The Telegraph editorial was written in response to a recent poll in Britain which reveal the utter contempt most of them have for most of us:
In answer to other questions, a majority of the Britons questions described Americans as uncaring, divided by class, awash in violent crime, vulgar, preoccupied with money, ignorant of the outside world, racially divided, uncultured and in the most overwhelming result (90 percent of respondents) dominated by big business.
Which might sting, but only if you don’t know your history. In the 18th century Thomas Jefferson had to work hard to rebut Comte de Buffon’s scietific assertion that American mammals — including, according to some of Buffon’s French naturalist followers, Americans themselves — were degenerate runts. Ninteenth century British publications poured out invective on everything they deigned to notice from the United States. The usual practice of British authors was to take every slander of one American by another in a hot political campaign as an absolute truth, and to present the most degraded characters from the frontier or the slum as the typical inhabitant of the United States.
“Both the travelers and the literary journalists of [England],” wrote Timothy Dwight the elder, “have, for reasons which it would be idle to inquire after and useless to allege, thought it proper to caricature the Americans. Their pens have been dipped in gall, and their representations have been, almost merely, a mixture of malevolence and falsehood.”
And this was long before America threatened anyone else’s sense of national security. The hatred was strong enough to overpower logic, even then. In 1863 the Very Rev. Henry Alford, DD, dean of Canterbury, wrote a “Plea for the Queen’s English” which decried the “deterioration” of English in American mouths. He warned Englishmen to hold aloof from the American way with the language and compared the state of English in America to “the character and history of the nation”:
its blunted sense of moral obligations and duties to man; its open disregard of conventional right when aggrandizement is to be obtained; and I may now say, its reckless and fruitless maintenance of the most cruel and unprincipled war in the history of the world.
It was the familiar list of crimes and vices and hypocrisies.
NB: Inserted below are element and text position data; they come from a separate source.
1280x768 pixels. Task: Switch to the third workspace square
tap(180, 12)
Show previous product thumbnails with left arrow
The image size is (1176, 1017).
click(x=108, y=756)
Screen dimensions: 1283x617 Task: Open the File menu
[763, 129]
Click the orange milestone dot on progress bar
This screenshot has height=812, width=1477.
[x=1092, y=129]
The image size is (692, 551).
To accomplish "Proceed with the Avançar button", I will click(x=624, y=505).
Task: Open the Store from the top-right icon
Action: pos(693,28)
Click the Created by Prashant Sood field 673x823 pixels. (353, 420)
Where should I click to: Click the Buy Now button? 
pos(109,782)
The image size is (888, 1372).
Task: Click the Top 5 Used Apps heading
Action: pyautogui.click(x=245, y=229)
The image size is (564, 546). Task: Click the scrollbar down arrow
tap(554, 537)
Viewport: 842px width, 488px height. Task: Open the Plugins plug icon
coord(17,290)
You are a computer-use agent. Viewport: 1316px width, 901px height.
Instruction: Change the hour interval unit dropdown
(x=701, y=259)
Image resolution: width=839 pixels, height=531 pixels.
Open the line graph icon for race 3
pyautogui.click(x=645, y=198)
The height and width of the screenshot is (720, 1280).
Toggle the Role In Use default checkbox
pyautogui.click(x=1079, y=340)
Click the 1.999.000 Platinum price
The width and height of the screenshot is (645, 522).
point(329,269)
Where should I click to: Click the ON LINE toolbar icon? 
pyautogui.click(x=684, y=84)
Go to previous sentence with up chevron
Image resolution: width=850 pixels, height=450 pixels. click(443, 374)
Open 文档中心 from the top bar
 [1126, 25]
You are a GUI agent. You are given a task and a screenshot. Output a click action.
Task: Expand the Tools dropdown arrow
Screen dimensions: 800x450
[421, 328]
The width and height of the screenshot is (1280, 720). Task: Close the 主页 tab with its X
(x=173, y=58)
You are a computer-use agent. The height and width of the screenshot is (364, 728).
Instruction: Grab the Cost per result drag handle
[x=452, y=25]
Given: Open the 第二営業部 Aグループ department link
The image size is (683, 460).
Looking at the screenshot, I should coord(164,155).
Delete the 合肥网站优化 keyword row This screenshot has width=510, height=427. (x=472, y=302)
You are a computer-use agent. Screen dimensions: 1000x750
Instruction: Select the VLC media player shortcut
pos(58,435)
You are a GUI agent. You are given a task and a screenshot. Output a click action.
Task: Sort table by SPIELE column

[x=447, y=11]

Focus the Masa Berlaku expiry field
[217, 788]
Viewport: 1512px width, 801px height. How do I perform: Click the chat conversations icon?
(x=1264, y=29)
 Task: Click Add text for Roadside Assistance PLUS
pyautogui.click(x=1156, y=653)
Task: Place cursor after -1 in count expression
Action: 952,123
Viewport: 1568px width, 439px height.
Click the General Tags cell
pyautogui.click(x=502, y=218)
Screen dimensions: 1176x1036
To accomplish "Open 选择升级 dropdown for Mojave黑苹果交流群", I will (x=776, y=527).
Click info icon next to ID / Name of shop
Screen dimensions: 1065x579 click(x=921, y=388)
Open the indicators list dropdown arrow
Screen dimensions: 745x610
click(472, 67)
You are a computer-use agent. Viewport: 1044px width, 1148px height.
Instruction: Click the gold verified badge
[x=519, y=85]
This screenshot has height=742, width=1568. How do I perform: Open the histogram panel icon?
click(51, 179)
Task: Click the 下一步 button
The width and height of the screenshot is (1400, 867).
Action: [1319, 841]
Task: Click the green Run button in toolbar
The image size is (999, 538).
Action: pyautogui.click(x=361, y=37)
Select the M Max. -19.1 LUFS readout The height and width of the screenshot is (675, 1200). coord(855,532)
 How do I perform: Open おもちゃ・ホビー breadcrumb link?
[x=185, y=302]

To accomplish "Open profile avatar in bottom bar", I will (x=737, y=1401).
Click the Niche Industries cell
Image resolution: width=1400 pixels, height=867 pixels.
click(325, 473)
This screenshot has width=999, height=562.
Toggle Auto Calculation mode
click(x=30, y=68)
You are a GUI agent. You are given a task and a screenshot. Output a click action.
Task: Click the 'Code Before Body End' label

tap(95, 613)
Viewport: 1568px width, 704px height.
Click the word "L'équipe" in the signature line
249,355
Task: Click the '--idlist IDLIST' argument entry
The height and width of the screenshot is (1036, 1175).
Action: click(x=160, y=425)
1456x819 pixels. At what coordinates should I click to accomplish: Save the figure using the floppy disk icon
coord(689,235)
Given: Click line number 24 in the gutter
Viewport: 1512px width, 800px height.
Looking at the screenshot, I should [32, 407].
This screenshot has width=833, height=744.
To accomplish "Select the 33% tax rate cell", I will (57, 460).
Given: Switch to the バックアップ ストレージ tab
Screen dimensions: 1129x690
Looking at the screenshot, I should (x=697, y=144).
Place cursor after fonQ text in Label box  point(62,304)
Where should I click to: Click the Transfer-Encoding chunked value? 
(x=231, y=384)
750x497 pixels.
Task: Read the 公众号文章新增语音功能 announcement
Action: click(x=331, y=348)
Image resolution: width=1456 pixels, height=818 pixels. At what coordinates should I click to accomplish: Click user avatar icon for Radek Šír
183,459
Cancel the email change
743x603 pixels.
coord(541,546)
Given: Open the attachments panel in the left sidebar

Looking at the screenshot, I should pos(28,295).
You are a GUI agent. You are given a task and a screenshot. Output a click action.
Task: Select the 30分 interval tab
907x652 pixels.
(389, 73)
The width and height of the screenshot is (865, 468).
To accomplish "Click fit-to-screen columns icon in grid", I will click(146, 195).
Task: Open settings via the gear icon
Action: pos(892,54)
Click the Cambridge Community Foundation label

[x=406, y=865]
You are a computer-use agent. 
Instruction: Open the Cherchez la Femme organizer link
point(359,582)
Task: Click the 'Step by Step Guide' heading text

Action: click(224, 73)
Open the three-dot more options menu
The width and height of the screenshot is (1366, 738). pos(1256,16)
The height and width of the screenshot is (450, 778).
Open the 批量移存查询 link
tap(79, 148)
Every learned Englishman could rehearse it and many of the finest writers, such as Coleridge and Sydney Smith, bent their considerable talents to spelling it out at length. Except that, coming in the middle of the American Civil War, Alford’s screed replaced a now-doubtful entry in the catalogue of American vice with a freshly minted one. As H.L. Mencken noted, “Smith had denounced slavery, whereas Alford, by a tremendous feat of moral virtuosity, was now denouncing the war to put it down.”
Eventually America, emerging into a world power, found itself in a world shaped — or unshaped — by 300 years of European dominance: Artificial nations strewn across the map of Africa and the Middle East, dysfunctional ex-colonies, all that seething resentment of “the West” in Arab and Asian peoples. Joffe picks up the plot:
The United States is on top for the foreseeable future, in Mr. Joffe’s view. That is its inescapable fate. “America has interests everywhere; it cannot withdraw into indifference or isolation, and so all the world’s troubles land on its plate,” he writes. The problem, as Henry A. Kissinger put it recently, is how to translate power into consensus. Without it, the United States can act, but it cannot succeed.
Kissinger’s dilemma seems impossible to solve. How can you convince people they agree with you because they want to, when they — and you — know perfectly well you can act without them, or coerce them, or even force them.
But we could do better at it than we have, and we should try. What should the Lilliputians try in return? How about trying to swallow some of the stupid and senseless expressions of contempt. As the “Telegraph” Editorial puts it:
To dislike a country as diverse as America is misanthropic: America, more than any other state, contains the full range of humanity between its coasts.